Tapi… jika pria paruh baya itu adalah pelakunya, tidak mungkin mereka saling menyapa dengan ramah, kan?
“Astaga! Sudah berapa kali kukatakan, panggil aku uncle Levrand” ucap Levrand Smith sambil menepuk pelan bahu Luke
“Ini adalah pesta formal, tidak baik jika saya bertindak tidak formal kepada anda, tuan Smith”
“Kalau begitu… apakah saya harus memanggil anda dengan sebutan tuan Seranno?” tanya Levrand sambil tersenyum lebar
“Ya, tentu saja” ucap Luke dengan nada bicara yang dingin
Isa terperangah dengan jawaban yang baru saja dilontarkan oleh Luke dari mulutnya. Apakah pria yang berada di sampingnya itu tidak tau bagaimana caranya untuk menanggapi sebuah candaan?
Tiba – tiba, suasana menjadi kikuk. Levrand nampak salah tingkah, Luke nampak biasa – biasa saja dan Isa yang nampak tidak nyaman dengan situasi ini.
“Luke… aku ingin memakan kudapan” ucap Isa dengan suara yang pelan
“Tunggu disini, biar ku ambilkan” ucap Luke
__ADS_1
Saat Luke sudah mulai melangkahkan kakinya, Isa langsung menahan tangannya dan langsung memberikan Luke sebuah tatapan protes
“Ada apa?” tanya Luke yang binggung karena diberikan sebuah tatapan protes
“Kau disini saja, biar aku yang mengambilnya” ucap Isa sambil tersenyum kecil
“Tap---
Sebelum Luke berhasil mengucapkan kalimatnya, Isa langsung menggode Luke melalui matanya.
Dari kodean mata Isa, Luke tau kalau Isa ingin memberikan waktu kepada Luke dan Levrand untuk berbicara secara leluasa. Luke menghela napasnya dengan kasar. Andaikan Isa tau bahwa idenya itu bukanlah ide yang bagus untuk Luke.
“Baiklah… Hati – hati, perhatikan langkahmu, jangan sampai terjatuh” ucap Luke terpaksa
“Aye aye captain” ucap Isa sambil tersenyum lebar
Tak ingin berlama – lama, Isa langsung berjalan meninggalkan Luke dan Levrand. Sungguh, Isa tidak nyaman berlama – lama berada di dalam situasi yang kikuk bersama dengan 2 orang pria. Daripada seperti itu, lebih baik Isa menghabiskan waktunya untuk memakan makanan kudapan yang telah tersedia di pesta ini.
“Oh my goodness” gumam Isa takjub saat ia melihat jejeran berbagai macam jenis makanan di atas meja yang telah dibalut dengan sebuah kain berwarna silver berbahan silk
Dengan semangat, Isa mengambil sebuah piring marmer kecil dan sebuah sendok.

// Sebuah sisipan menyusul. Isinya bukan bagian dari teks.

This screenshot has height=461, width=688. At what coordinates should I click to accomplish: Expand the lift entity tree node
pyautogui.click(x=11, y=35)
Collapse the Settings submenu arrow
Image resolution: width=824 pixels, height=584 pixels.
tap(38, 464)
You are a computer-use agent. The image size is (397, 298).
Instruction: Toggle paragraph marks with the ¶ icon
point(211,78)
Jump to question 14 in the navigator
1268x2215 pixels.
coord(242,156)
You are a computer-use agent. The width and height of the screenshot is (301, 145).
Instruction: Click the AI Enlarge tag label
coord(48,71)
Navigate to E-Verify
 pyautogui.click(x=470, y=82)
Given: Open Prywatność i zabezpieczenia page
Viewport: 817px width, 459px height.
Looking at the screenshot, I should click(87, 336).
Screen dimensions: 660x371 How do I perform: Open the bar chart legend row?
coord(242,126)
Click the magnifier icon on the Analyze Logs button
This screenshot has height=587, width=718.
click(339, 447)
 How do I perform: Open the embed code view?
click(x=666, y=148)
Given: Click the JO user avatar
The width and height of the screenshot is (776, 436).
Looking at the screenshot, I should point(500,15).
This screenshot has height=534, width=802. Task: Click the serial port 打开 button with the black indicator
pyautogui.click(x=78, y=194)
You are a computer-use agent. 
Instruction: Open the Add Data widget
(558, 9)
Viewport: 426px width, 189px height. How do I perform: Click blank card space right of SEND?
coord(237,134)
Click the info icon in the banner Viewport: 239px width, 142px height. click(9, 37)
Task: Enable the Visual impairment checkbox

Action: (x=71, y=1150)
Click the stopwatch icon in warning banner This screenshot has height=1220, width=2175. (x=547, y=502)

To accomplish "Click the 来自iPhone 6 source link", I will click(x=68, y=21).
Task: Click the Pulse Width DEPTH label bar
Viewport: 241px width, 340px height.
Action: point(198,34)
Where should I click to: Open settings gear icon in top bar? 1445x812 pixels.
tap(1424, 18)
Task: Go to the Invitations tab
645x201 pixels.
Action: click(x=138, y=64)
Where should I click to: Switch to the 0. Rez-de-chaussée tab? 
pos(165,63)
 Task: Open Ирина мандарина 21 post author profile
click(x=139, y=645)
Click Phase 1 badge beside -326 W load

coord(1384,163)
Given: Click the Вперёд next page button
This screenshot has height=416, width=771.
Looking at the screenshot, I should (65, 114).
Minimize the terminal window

Matanya menggelap saat melihat berbagai macam jenis makanan yang terlihat sangat menggiurkan.
“Sepertinya aku akan memakan kue – kue coklat ini” gumam Isa tak sabaran
Isa mengambil 2 potong kue Sachertorte, 3 potong kue Esclair dan 2 buah Crepes. Isa memandang piring kecilnya yang kini sudah penuh dengan kue – kue coklat itu.
Isa menyuapkan kue – kue coklat itu ke dalam mulut kecilnya.
Pertama – tama, Isa menyuapkan sachertorte ke dalam mulutnya. Sachertorte adalah kue cokelat yang mulai hadir sejak tahun 1932 silam. Kue ini diciptakan oleh Franz Sacher dari Austria. Dilapis dengan selai aprikot di atasnya, kue ini penuh dengan lapisan cokelat di bagian samping dan atas.
Kemudian, Isa kembali menyuapkan esclair ke dalam mulutnya. Eclair merupakan choux pastry atau varian lain dari kue sus. Isinya bisa berbagai macam vla dan bentuknya dibuat memanjang. Untuk menikmatinya jajanan satu ini diberi lelehan cokelat nan lezat. Dapat pula diberi icing di atasnya sebagai pemanis.
Isa memejamkan matanya saat merasakan sensasi dari perpaduan coklat dan kue lembut yang mengisi mulutnya.
“Astaga… dimana mereka memesan ini! Ini sungguh luar biasa” decak Isa kagum dengan senyum bahagia yang terukir di wajahnya
Isa tak pernah bawa sebuah makanan dapat membawa kebahagiaan tersendiri bagi yang memakannya.
Isa sangat menikmati waktunya dalam memakan kue – kue coklat itu, hingga sampai ke potongan crepes terakhirnya. Crepes merupakan jajanan asal Paris dengan dua macam varian, asin dan manis. Jajanan sejenis panekuk tipis ini berbahan dasar gandum dan sangat digemari. Sementara di bagian Eropa tengah, penganan ini dikenal dengan palacinka.
“Hei…”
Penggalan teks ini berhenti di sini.